BEGIN TEXT EXCERPT

NASA’s CODEX experiment, now operating aboard the International Space Station, has just delivered never-before-seen images of the Sun’s outer atmosphere.
- NASA’s CODEX mission has captured stunning new images of the Sun’s outer atmosphere, known as the corona — revealing it’s far from calm, with gusty and uneven streams of hot plasma.
- Installed on the International Space Station, the CODEX instrument uses a special setup to create artificial eclipses, allowing scientists to safely observe the Sun’s faint outer edges.
- By using precise filters, CODEX can measure both the speed and temperature of the solar wind — the constant stream of charged particles flowing out from the Sun.
- These groundbreaking observations mark the first time scientists have been able to gather this kind of data directly, opening the door to better space weather forecasting and deeper insight into how solar activity affects Earth.
First Glimpse of the Sun’s Corona With CODEX
Scientists working with NASA’s Coronal Diagnostic Experiment, or CODEX, have processed the instrument’s first images and measured both the speed and temperature of the material streaming away from our star. The pictures, unveiled at the American Astronomical Society meeting in Anchorage, Alaska, show that the Sun’s outer atmosphere—the corona—is anything but smooth. Instead, it seethes with uneven blasts of million-degree plasma. This fresh view will help researchers refine space-weather models and predict how solar outbursts might affect satellites, power grids, and astronauts.

END TEXT EXCERPT
BEGIN EXTRACTED RECORDS

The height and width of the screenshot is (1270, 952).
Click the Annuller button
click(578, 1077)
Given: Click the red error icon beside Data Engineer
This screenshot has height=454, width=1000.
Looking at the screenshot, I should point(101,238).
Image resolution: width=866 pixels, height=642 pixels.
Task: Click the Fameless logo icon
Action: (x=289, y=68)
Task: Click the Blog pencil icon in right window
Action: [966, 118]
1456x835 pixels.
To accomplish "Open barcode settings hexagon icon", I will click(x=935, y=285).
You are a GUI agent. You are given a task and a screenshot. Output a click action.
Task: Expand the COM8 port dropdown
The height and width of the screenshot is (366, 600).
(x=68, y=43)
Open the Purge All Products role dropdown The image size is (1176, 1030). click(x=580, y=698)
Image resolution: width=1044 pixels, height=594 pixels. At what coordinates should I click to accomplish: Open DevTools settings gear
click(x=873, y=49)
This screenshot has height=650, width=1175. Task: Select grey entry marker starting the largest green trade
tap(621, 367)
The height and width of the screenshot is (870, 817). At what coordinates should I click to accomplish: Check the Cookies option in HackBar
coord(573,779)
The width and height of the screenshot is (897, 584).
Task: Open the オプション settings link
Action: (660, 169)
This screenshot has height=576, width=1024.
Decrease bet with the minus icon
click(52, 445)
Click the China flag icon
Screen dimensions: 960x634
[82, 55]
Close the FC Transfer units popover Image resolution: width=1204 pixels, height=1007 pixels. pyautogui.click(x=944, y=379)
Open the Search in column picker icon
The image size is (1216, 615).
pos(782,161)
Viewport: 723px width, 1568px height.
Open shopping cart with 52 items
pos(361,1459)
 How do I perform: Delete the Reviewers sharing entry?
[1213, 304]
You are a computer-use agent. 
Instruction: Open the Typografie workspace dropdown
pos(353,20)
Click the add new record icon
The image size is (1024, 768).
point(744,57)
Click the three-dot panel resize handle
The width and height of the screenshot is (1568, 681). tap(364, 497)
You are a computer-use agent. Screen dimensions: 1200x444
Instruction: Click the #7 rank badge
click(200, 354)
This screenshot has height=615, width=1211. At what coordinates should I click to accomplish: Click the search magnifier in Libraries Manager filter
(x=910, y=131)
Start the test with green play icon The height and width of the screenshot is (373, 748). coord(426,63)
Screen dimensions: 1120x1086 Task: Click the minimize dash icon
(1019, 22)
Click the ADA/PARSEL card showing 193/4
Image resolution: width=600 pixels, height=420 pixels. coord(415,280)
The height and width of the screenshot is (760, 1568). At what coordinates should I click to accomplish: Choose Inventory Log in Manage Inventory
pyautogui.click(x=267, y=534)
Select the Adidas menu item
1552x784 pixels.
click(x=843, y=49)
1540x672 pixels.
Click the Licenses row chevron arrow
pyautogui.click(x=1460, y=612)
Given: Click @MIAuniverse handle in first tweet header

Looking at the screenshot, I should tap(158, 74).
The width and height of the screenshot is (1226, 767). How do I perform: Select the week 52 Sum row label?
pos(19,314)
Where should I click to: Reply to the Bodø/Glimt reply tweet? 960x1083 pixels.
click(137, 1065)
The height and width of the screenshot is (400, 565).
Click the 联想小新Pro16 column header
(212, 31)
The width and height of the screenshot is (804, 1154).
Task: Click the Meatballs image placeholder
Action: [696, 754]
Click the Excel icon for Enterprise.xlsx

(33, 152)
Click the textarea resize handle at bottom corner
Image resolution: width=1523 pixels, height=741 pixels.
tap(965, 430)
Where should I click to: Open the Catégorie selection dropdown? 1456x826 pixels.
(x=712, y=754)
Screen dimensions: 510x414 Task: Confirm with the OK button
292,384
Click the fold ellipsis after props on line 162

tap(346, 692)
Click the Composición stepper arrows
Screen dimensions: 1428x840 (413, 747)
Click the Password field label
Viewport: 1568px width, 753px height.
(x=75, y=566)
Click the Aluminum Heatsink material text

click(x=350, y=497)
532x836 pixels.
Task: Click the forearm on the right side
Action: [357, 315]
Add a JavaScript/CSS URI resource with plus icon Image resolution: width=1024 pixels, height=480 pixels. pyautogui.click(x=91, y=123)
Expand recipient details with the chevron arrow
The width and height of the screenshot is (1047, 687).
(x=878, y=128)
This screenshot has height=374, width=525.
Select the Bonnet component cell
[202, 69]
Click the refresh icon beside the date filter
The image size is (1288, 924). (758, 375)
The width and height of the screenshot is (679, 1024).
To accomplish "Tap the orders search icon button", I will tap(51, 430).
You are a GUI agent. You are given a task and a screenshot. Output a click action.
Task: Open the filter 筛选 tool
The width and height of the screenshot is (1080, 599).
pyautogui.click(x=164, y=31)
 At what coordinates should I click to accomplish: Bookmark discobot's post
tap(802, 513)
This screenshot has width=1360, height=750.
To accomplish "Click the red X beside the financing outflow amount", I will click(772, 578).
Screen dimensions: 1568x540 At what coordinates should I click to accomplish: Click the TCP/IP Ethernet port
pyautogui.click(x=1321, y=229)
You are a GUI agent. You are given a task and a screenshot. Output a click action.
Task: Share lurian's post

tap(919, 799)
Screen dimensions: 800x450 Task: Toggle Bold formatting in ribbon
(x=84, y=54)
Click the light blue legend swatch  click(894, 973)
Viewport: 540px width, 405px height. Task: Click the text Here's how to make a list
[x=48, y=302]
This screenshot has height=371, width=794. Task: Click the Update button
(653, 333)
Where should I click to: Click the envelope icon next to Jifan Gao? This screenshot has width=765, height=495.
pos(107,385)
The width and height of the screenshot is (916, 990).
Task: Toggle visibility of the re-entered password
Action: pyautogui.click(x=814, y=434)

END EXTRACTED RECORDS

- _PARTS OF THE EXERCISE_
1 - According to the CODEX text, where were the instrument's first images unveiled?
2 - Write a continuation of the text about NASA's CODEX images of the Sun's corona, picking up after its final sentence.

- _EXPECTED RESPONSES_
1 - At the American Astronomical Society meeting in Anchorage, Alaska.

2 -
“We really never had the ability to do this kind of science before,” said Jeffrey Newmark, a heliophysicist at NASA’s Goddard Space Flight Center in Greenbelt, Maryland, and the principal investigator for CODEX. “The right kind of filters, the right size instrumentation — all the right things fell into place. These are brand new observations that have never been seen before, and we think there’s a lot of really interesting science to be done with it.”

Artificial Eclipses From Space: How CODEX Works
CODEX is a solar coronagraph, a telescope that blocks the Sun’s glaring face so cameras can study its faint halo. Mounted on the International Space Station, the instrument uses small disks called occultors—each about the size of a tennis ball—held on three slim arms at the end of a long tube. By mimicking a total eclipse, CODEX reveals the corona’s hidden structure and motion.
Scientists often use coronagraphs to study visible light from the corona, revealing dynamic features, such as solar storms, that shape the weather in space, potentially impacting Earth and beyond.

In this composite image of overlapping solar observations, the center and left panels show the field-of-view coverage of the different coronagraphs with overlays and are labeled with observation ranges in solar radii. The third panel shows a zoomed-in, color-coded portion of the larger CODEX image. It highlights the temperature ratios in that portion of the solar corona using CODEX 405.0 and 393.5 nm filters.
Credit: NASA/ESA/SOHO/KASI/INAF/CODEX
A Game-Changer: Measuring Solar Wind in Motion
“The CODEX instrument is doing something new,” said Newmark. “Previous coronagraph experiments have measured the density of material in the corona, but CODEX is measuring the temperature and speed of material in the slowly varying solar wind flowing out from the Sun.”
These new measurements allow scientists to better characterize the energy at the source of the solar wind.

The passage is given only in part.